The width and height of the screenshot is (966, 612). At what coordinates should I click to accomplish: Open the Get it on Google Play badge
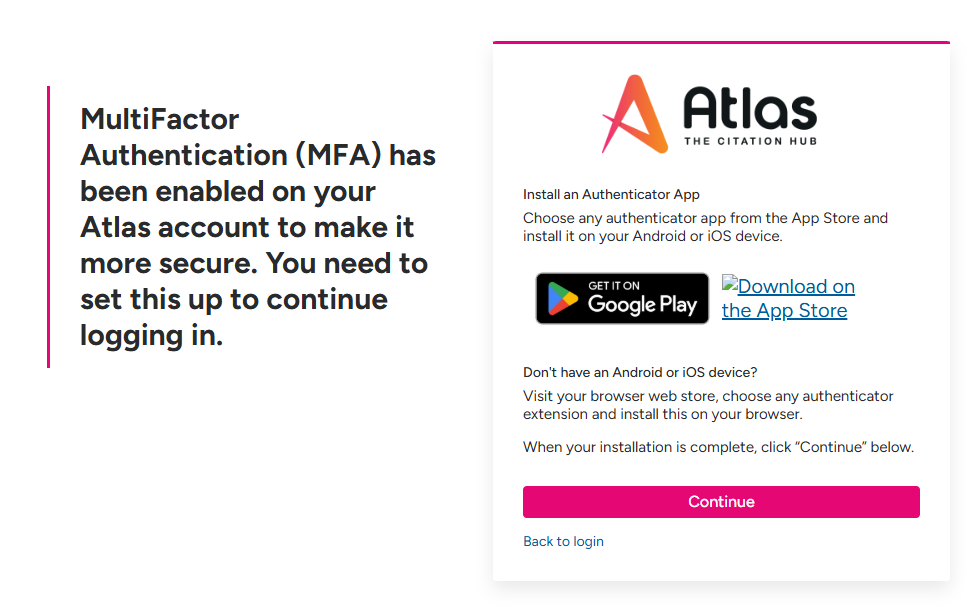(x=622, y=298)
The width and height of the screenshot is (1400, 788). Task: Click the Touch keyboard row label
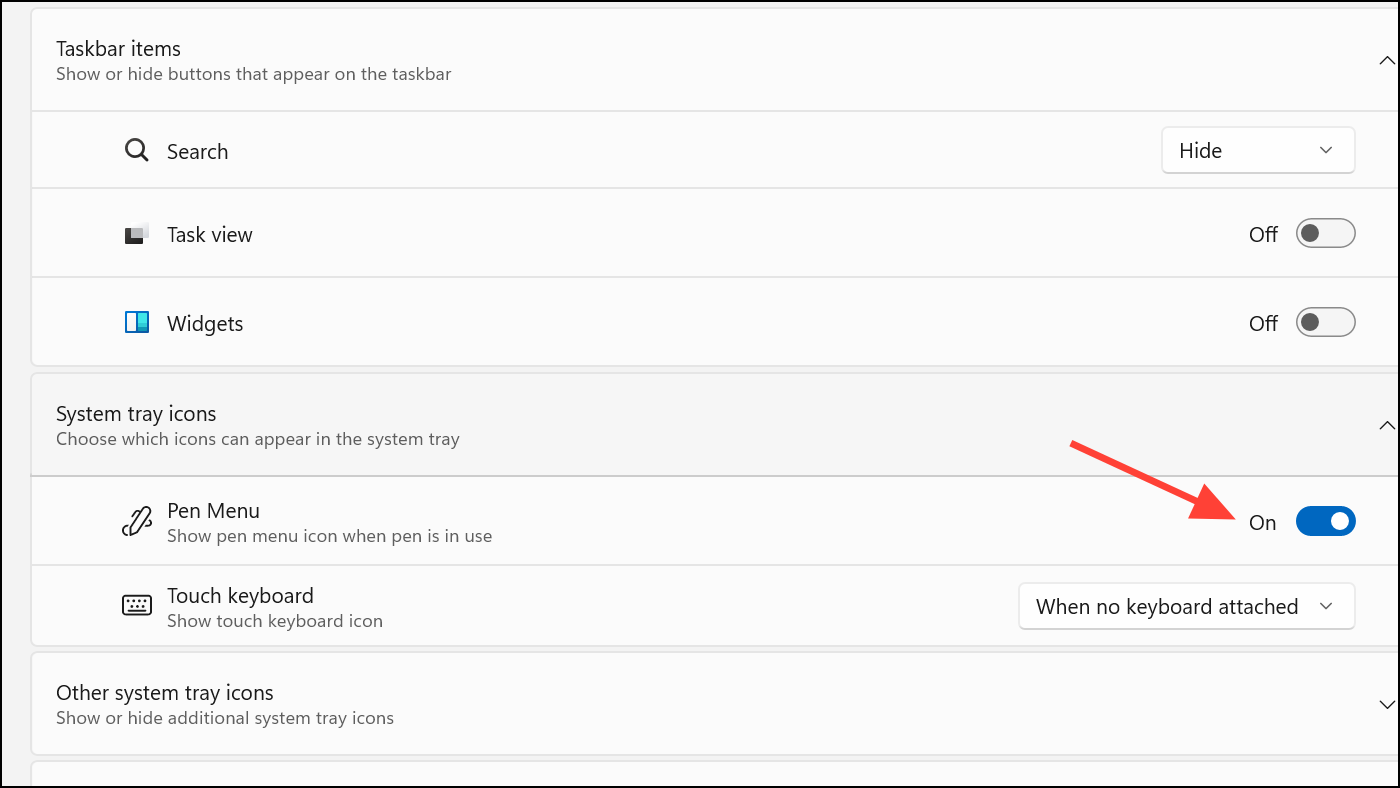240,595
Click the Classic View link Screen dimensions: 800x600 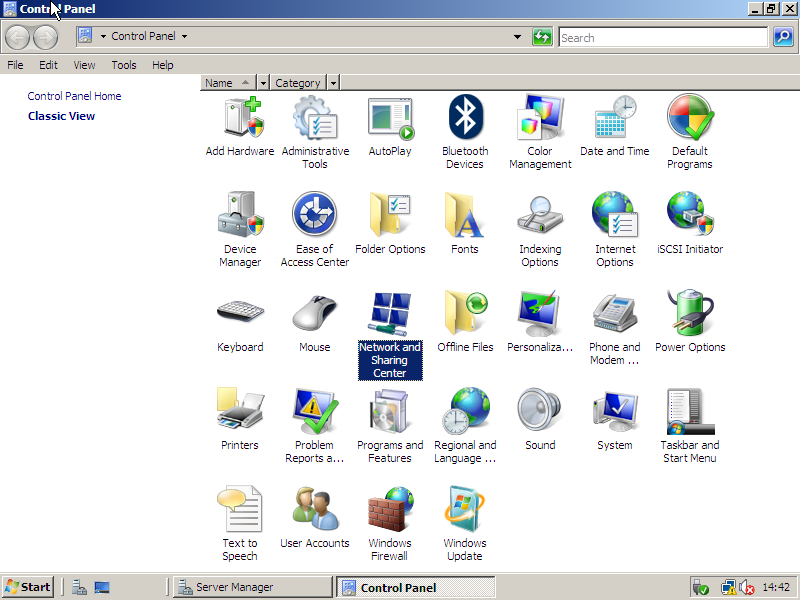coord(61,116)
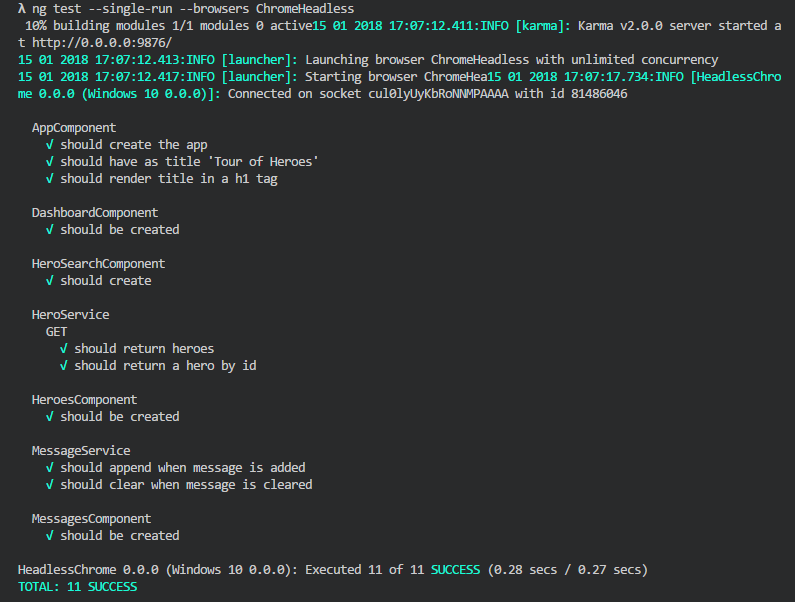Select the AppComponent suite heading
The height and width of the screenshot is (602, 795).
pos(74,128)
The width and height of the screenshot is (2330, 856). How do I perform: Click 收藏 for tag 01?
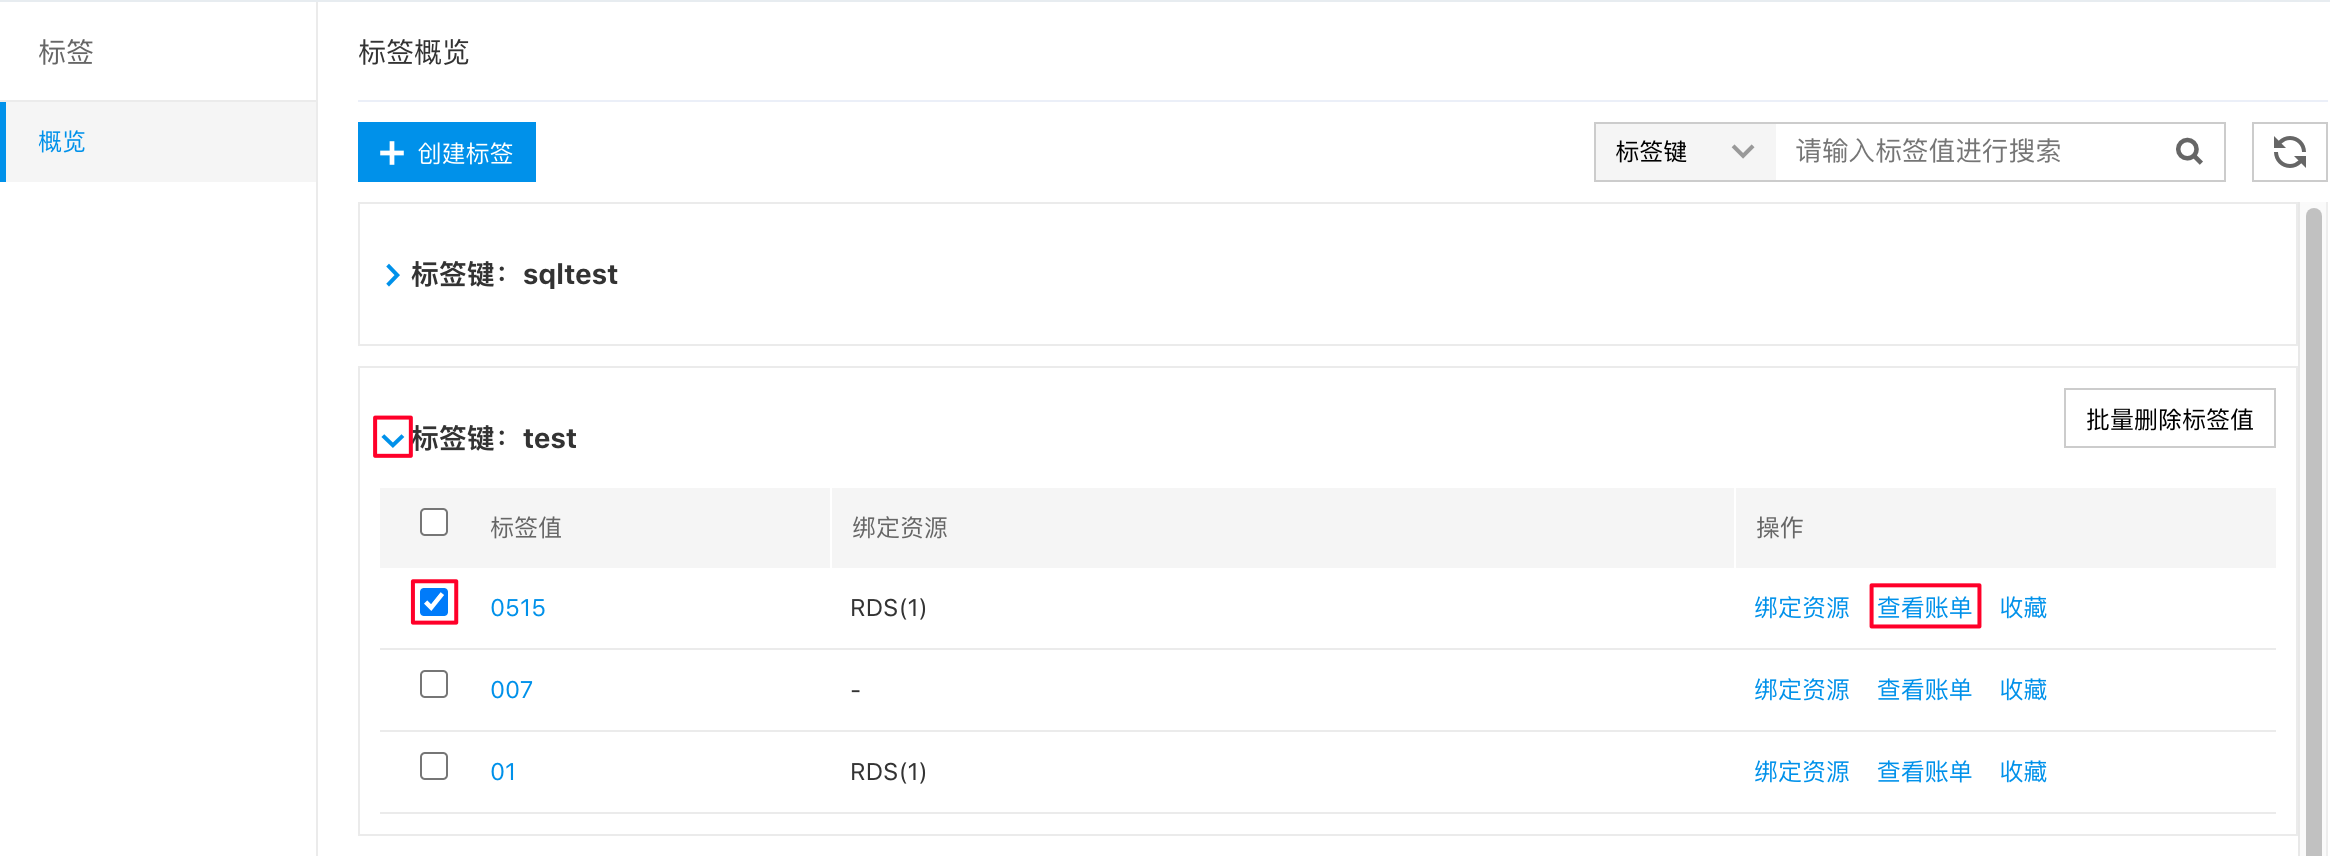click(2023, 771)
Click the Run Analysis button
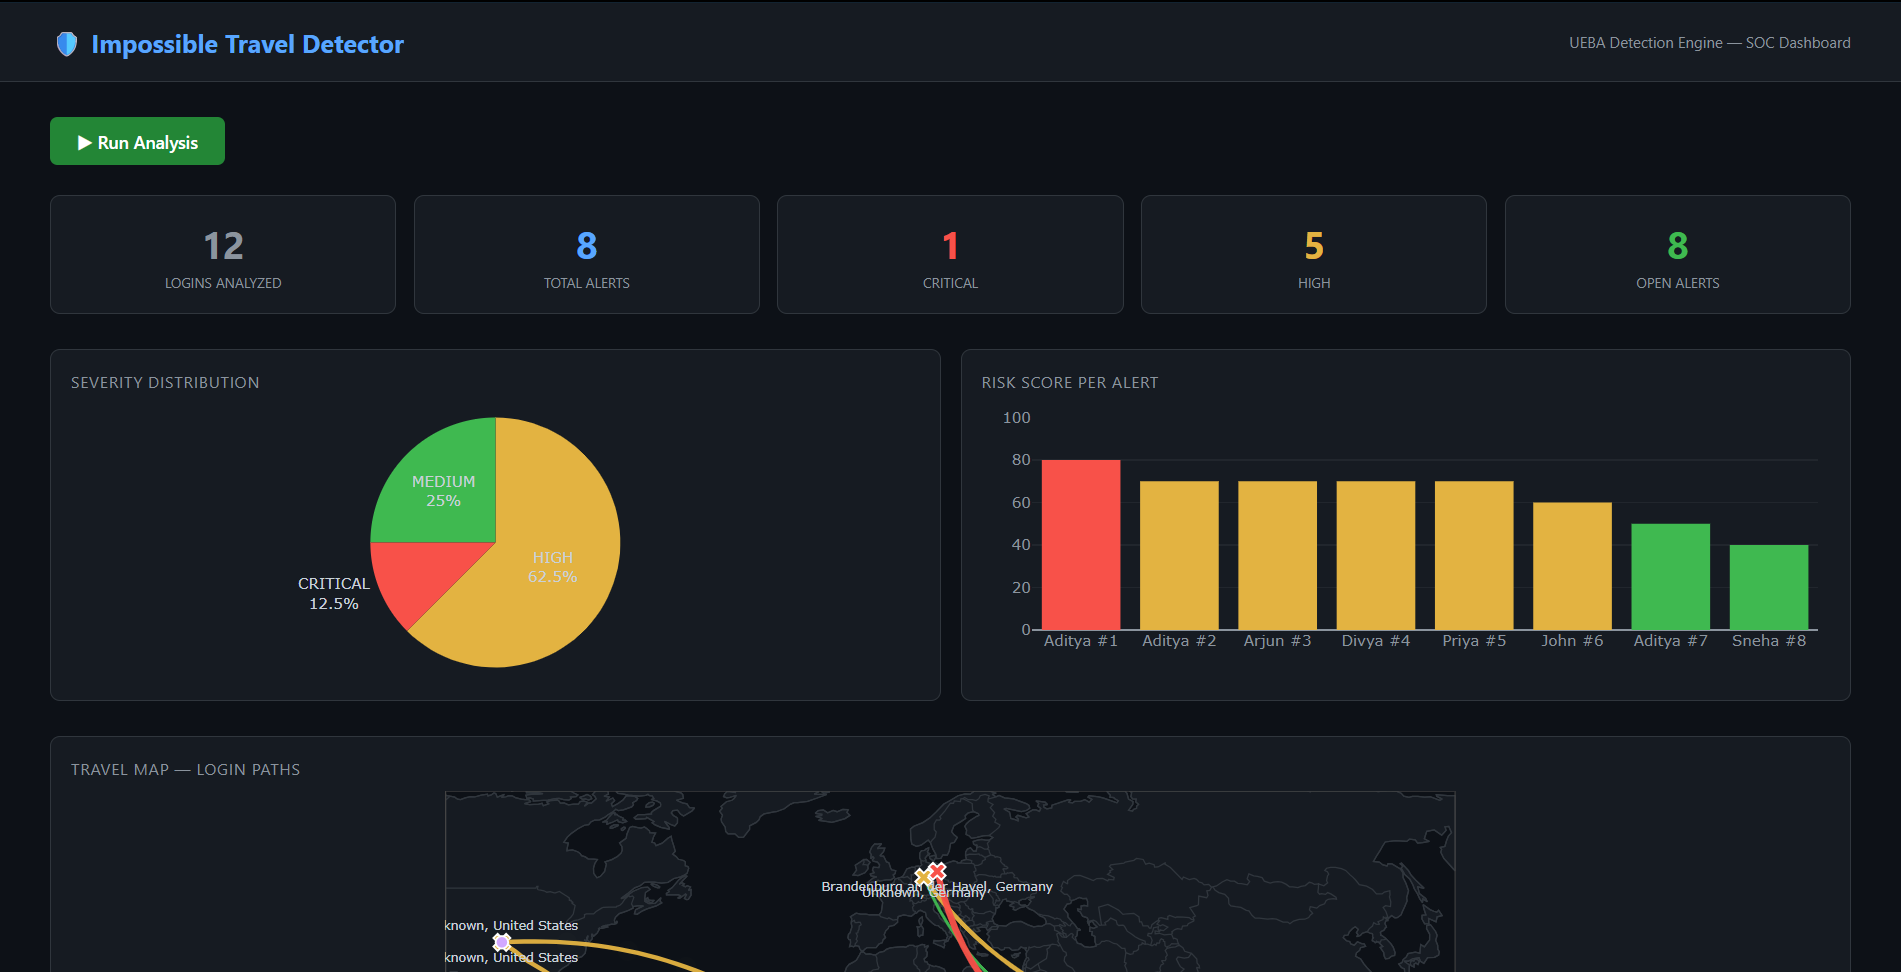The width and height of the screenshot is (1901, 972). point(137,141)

::::::

■ **PROBLEM DETAILS**
Here the job is to retype exactly the lines that start at the one containing "The width and height of the screenshot is (2330, 856)." and run through the end of the records above, leaving out pictures.

■ **SOLVED PROBLEM**
The width and height of the screenshot is (2330, 856). How do I perform: Click 收藏 for tag 01?
click(2023, 771)
Click the Run Analysis button
The width and height of the screenshot is (1901, 972). point(137,141)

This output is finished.